Anaerobic Lactic System
Once a maximal intensity effort stretches out past about the 15 second mark, the alactic system tapers off and the anaerobic lactic system kicks in (this system is also known as the anaerobic glycolitic pathway or glycolitic system). One of the byproducts of this energy system is lactate. It’s not necessary to know how that happens, but recognize that lactate is what causes that burning, battery-acid-feeling in your muscles. The glycolitic system can’t generate ATP quite as fast as the alactic system, but it lasts a bit longer, possibly up to about 2 minutes. This is best evidenced by thinking about what were to happen if you sprinted on a track or on an Airdyne, going as fast as you can for 30 seconds. For the first 10 or so seconds you’d be flying along, going strong, no big deal. Somewhere around the 10-second mark though you’d start feeling a burn in your muscles and, try as you may, you just can’t maintain the same speed you started with. There is a slight drop-off in power output and the longer you go, the more pronounced that drop-off becomes. You’d drop somewhere in the 7-9 area on our scale. If you grit your teeth, push through the pain, and continue beyond about 2 minutes, one of two things has to happen. Either you stop because you’re in an anaerobic state and our muscles need oxygen at that point, or your intensity slows down to the point that you become predominantly aerobic.
One thing I should say is this. While I’ve given specific time durations as to when these three energy systems start and stop, it’s not that nice and neat in actuality. The reality is that all three systems are involved in just about all activities at least to a very small degree.
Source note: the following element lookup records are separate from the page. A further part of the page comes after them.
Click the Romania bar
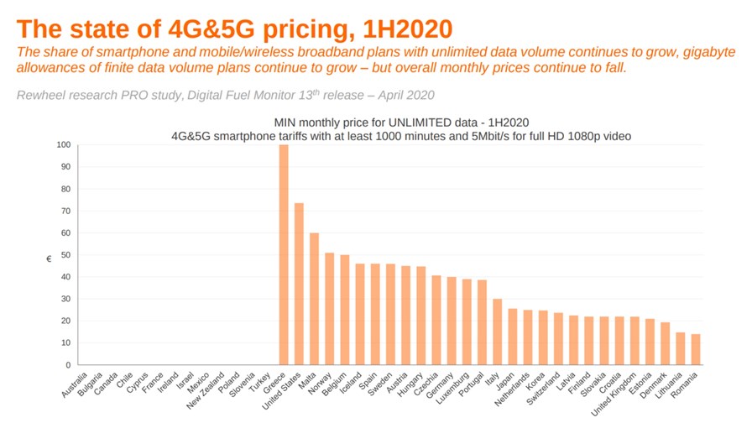The height and width of the screenshot is (423, 752). pos(696,350)
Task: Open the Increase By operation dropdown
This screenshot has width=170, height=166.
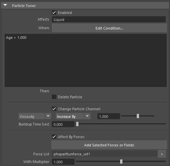Action: click(x=73, y=116)
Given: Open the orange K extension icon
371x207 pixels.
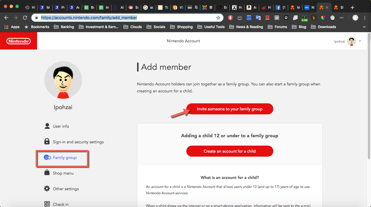Looking at the screenshot, I should pyautogui.click(x=314, y=18).
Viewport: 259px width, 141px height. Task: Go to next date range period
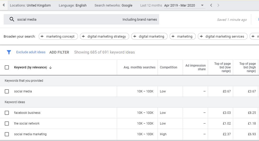(x=218, y=5)
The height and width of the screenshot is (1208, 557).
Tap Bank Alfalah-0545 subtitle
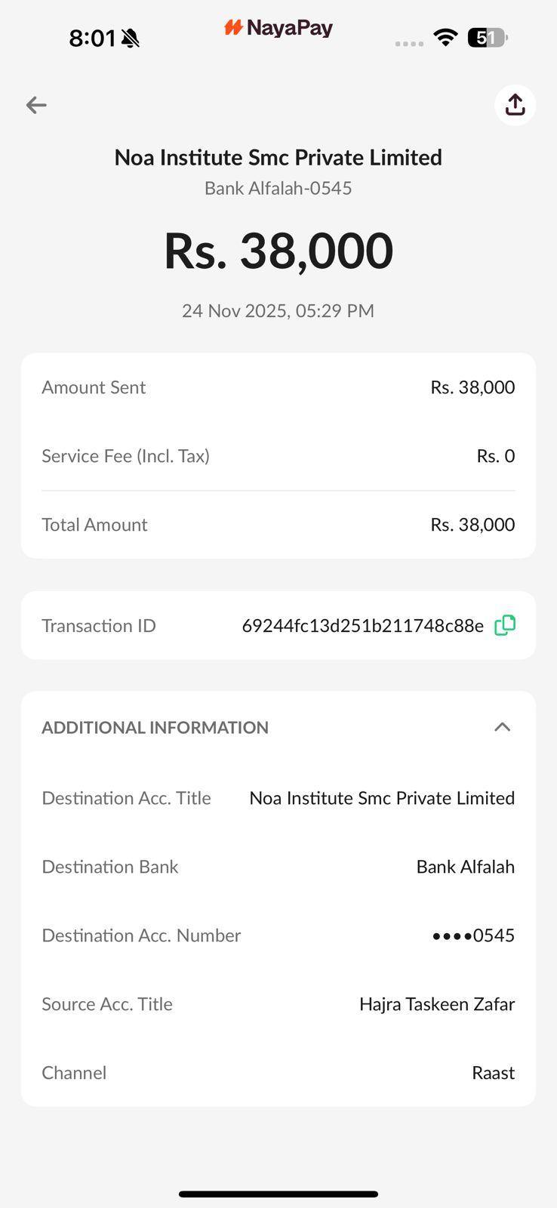click(279, 188)
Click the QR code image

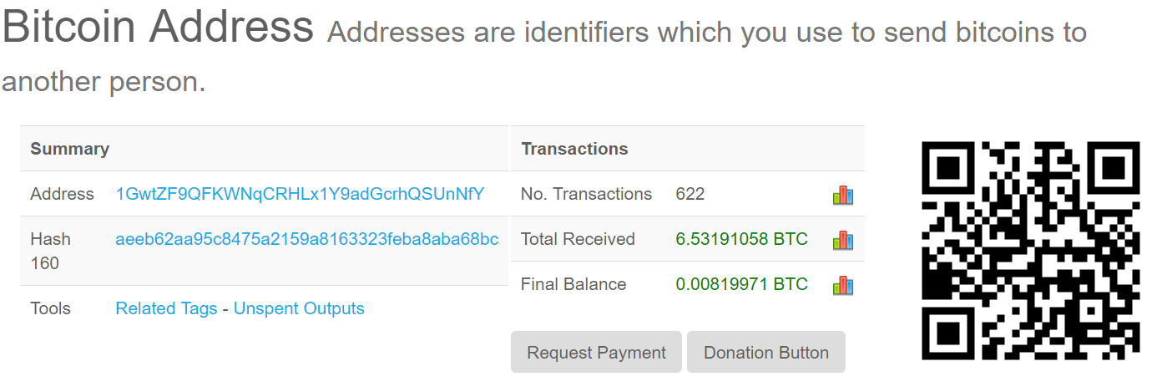1030,251
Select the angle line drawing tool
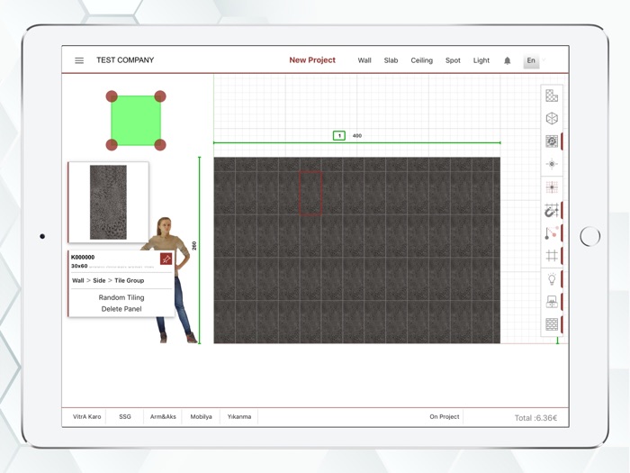630x473 pixels. pyautogui.click(x=552, y=233)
It’s not like after 15 seconds of maximal effort the alactic system shuts of and the glycolitic system kicks in and then at the 2-minute mark that one stops and the aerobic system starts. It’s more like a gradual transition of predominance by one system to another.
Ok, so now that we’ve got a basic understanding of how our bodies use these three energy systems to power physical activity, you’d probably like to know how that relates to our workouts, right? As I hinted at, in addition to telling you what a workout is, we’ll also be telling you what energy system it’s training and what intensity of effort you need to put into it in order to train that system. There are certain parameters that are necessary to attain these goals; specifically we’ll talk about the intensity of the effort, duration of the effort, rest between efforts, and total number of efforts (usually expressed in reps or rounds).
Sounds a little complex just for CrossFit doesn’t it? Well, you’re right in thinking that you don’t need to know all of this to do CrossFit and get in great shape. But one of the aspects of developing well-rounded fitness according to CrossFit is thoroughly developing each of these three energy systems. As coaches, by distinctly classifying the workouts we can ensure that everything is being trained adequately and that nothing is neglected. There will still be elements of traditional strength training and skill/technique development as well so don’t think that will change.
We’ve been having fun working through this stuff, developing a plan, and programming workouts and we hope that you can have fun and get more out of this as well. It certainly won’t be perfect so bear with us, but if you do have questions or thoughts, don’t hesitate to let us know about them. We’re always trying to get you all better and this should do that.